Ab August 2011 kämpfen dass die jeweils 8 bestplatzierten beider Gruppen um den Titel „Deutschlands Soap-Girl 2011“.

Ich würde mich freuen, wenn ihr wieder alle mitmacht! 
Übrigens: Die Siegerin im Jahr 2010 war Jeanette Biedermann, knapp vor Theresa Underberg.

Gruß Walt


----------



## Walt (30 Dez. 2010)

Ich würde mich freuen, wenn Ihr wieder viele Bilder der Girls posten würdet und die Admins, die Abstimmungsgruppen "oben" festpinnen.

Die Pins von 2010 können gelöscht werden.

Danke im Voraus!

Gruß Walt


----------



## alexhoerath (1 Jan. 2011)

Sorry, aber ich habe gelesen das Theresa Underberg (Lydia von Lahnstein) damnächts aussteigt. Somit würd ich sie, auch wenn sie ne tolle Frau ist und zu recht 2. beim SoapGirl 2010 würde, nicht mehr dazu tun.


----------



## Walt (1 Jan. 2011)

@ alexhoerath:

Wenn Theresa Underberg wirklich aussteigt, dann tut mir das sehr leid. Ich denke, dann wird hier für sie auch kaum noch gevotet werdern. Bei ihrer Nominierung wusste ich es leider nicht. Aber auch andere könnten im Laufe des Jahres noch aussteigen, damit muss man leider immer rechnen. Die Kandidatinnen können aus technischen Gründen leider nicht mehr geändert werden.

Gruß Walt


----------



## Walt (4 Jan. 2011)

Hi!

Wer Lust hat, kann hier auch gerne von seinen Lieblings-Soap-Girls Bilder posten!

Danke!

Gruß Walt


----------



## Walt (4 Jan. 2011)

Hallo User!

Ich muss hier leider zwei Berichtigungen vornehmen:

*Jana Julie Kilka* spielt *"Jessica Stiehl" *bei "Verbotene Liebe", versehentlich habe ich sie hier Jana Julie Kulkie bzw. Jessica Stahl genannt.

*Jeanette Biedermann* spielt natürlich die *"Anna Polauke"* bei "Anna und die Liebe" und nicht umgekehrt wie es hier in der Abstimmungsgruppe 1 versehentlich steht.

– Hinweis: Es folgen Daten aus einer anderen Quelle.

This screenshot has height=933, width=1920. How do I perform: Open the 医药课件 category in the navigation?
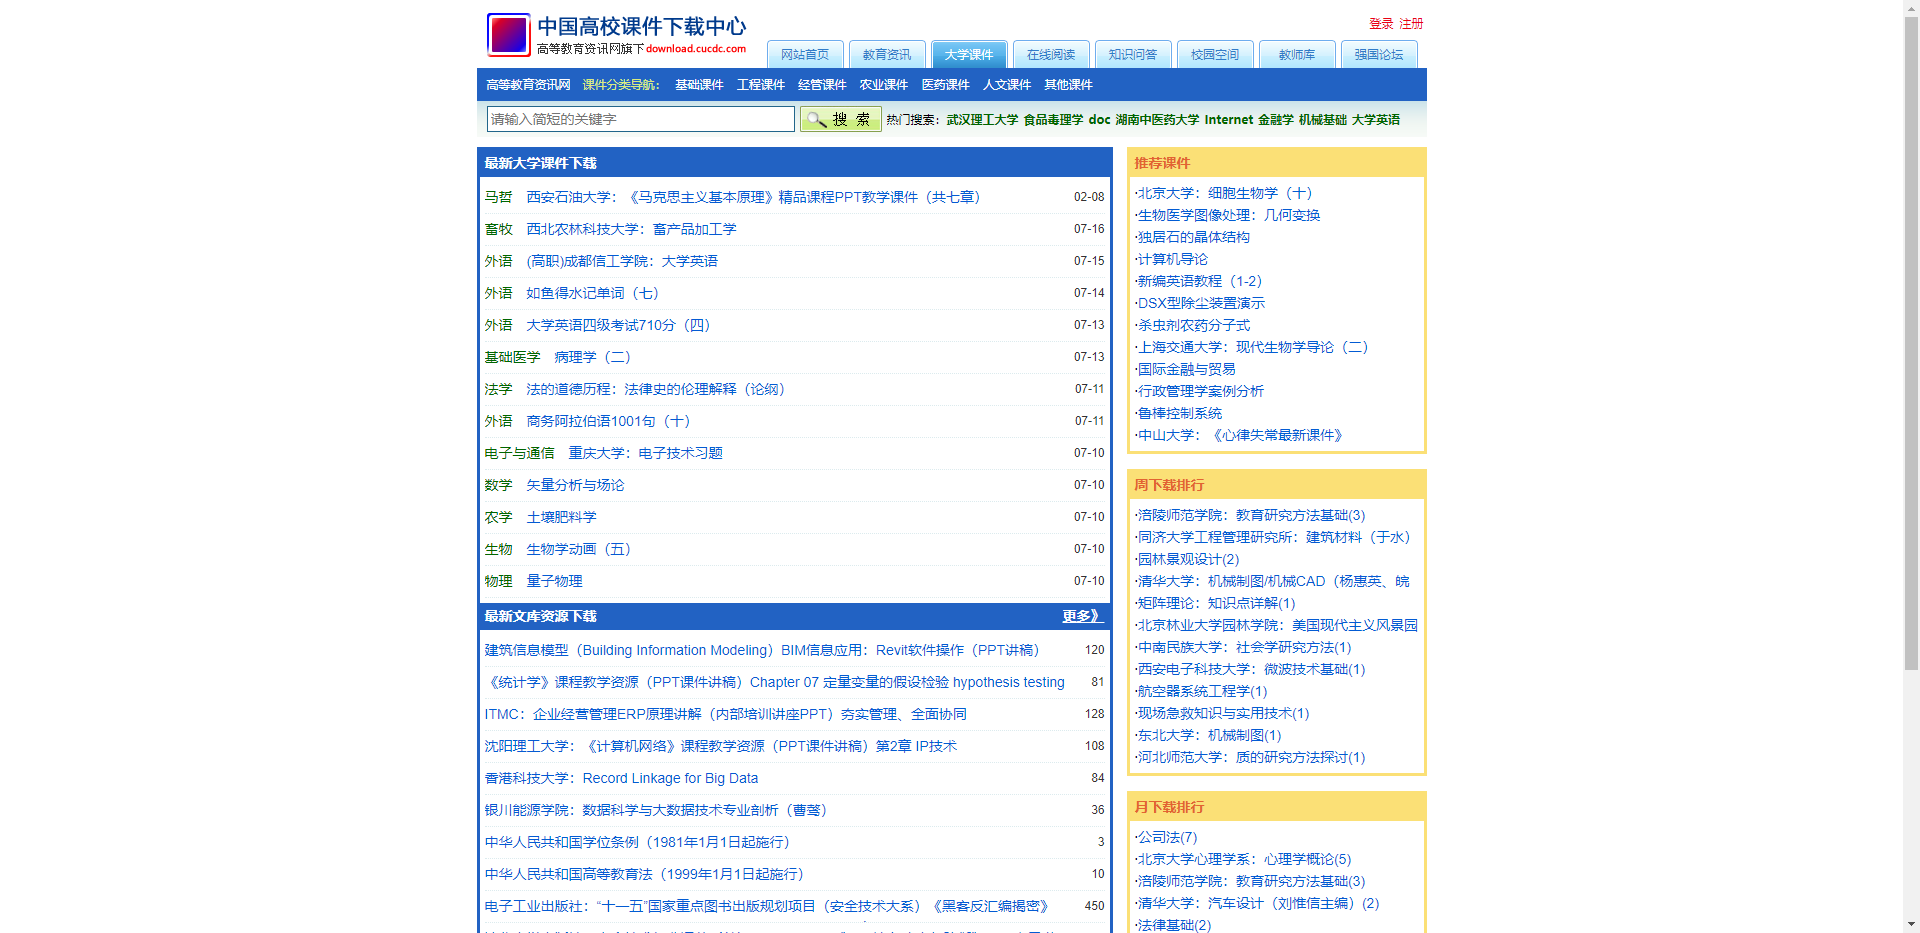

Ich hoffe, Ihr könnt mir diese Fehler verzeihen!

LG Walt


----------



## Cherubini (15 Feb. 2011)

"Hand aufs Herz" mit Vanessa Jung fehlt - lief im Oktober auf Sat.1 an ...


----------



## Cherubini (15 Feb. 2011)

alexhoerath schrieb:


> Sorry, aber ich habe gelesen das Theresa Underberg (Lydia von Lahnstein) damnächts aussteigt. Somit würd ich sie, auch wenn sie ne tolle Frau ist und zu recht 2. beim SoapGirl 2010 würde, nicht mehr dazu tun.



Jasmin Lord wohl auch.


----------